Bielorussia, guerra in Ucraina: le ragioni del dispiegamento di forze speciali

Viktor Gulevich, Capo di Stato maggiore dell’esercito bielorusso, ha sottolineato come si tratti soltanto di una mobilitazione a carattere difensivo, dopo che si è assistito a un rafforzamento delle forze armate ucraine al confine. Si tratta di garantire la sicurezza della Bielorussia, prosegue Gulevich. Il motivo è lo schieramento di un gruppo di circa 20mila soldati ucraini poco oltre la frontiera.
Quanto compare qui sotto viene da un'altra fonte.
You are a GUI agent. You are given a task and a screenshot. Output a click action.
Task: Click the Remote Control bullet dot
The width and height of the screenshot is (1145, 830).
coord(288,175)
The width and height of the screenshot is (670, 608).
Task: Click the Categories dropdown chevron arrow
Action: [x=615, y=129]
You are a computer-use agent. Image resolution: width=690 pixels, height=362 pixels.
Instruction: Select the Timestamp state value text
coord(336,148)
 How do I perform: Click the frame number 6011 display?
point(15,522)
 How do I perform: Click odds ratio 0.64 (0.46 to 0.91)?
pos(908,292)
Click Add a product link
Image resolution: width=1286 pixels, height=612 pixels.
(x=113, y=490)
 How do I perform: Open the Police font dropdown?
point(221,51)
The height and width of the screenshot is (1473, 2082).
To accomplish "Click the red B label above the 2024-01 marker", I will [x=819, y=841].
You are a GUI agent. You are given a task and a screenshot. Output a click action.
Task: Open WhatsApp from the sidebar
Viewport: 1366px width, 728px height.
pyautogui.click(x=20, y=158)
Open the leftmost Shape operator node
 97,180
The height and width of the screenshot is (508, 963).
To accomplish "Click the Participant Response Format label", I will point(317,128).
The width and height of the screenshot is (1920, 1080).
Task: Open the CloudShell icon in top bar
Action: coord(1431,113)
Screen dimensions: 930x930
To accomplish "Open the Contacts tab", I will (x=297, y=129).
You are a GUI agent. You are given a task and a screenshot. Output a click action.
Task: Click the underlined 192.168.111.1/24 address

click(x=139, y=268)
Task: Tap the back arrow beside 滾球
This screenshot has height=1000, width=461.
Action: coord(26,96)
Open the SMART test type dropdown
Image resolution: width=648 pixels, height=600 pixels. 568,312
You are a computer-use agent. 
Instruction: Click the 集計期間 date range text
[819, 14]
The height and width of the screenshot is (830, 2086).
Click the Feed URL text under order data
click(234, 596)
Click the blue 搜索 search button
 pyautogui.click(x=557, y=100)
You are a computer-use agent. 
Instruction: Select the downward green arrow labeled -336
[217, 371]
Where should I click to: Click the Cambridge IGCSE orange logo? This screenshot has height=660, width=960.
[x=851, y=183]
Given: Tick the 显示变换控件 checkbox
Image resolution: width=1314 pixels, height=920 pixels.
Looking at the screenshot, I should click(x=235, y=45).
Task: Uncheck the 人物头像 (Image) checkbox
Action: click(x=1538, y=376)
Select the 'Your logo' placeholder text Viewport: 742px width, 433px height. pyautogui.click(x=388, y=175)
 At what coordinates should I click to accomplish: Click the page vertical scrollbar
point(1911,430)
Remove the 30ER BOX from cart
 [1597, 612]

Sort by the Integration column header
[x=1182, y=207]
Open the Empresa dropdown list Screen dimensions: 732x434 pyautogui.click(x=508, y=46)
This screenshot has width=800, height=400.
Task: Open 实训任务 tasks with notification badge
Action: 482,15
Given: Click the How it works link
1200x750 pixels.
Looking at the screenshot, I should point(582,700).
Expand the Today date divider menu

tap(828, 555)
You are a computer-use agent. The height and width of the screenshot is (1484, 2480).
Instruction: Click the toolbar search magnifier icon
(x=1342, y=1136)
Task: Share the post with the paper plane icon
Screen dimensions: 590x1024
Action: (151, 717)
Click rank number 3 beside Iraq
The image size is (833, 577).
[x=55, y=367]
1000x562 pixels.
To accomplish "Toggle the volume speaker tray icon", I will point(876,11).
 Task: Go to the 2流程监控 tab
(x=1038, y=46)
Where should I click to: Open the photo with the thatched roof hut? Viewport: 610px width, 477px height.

Le tre direttrici tattiche stabilite dall’esercito bielorusso dovrebbero impedire qualunque azione offensiva da parte dell’Ucraina.
Lo stato ucraino intanto ha imposto una serie di restrizioni per la mobilità delle persone nell’area ei Chernihiv, vicina al confine con la Bielorussia. Secondo quanto riportato dalle agenzie di stampa, il ministro degli Interni ucraino, ha vietato qualunque movimento di civili all’interno di un’area di un chilometro dal confine, mentre nell’intera zona (circa 20 chilometri) sono vietati gli spostamenti anche per motivi di lavoro tra le 21 di sera e le 6 del mattino.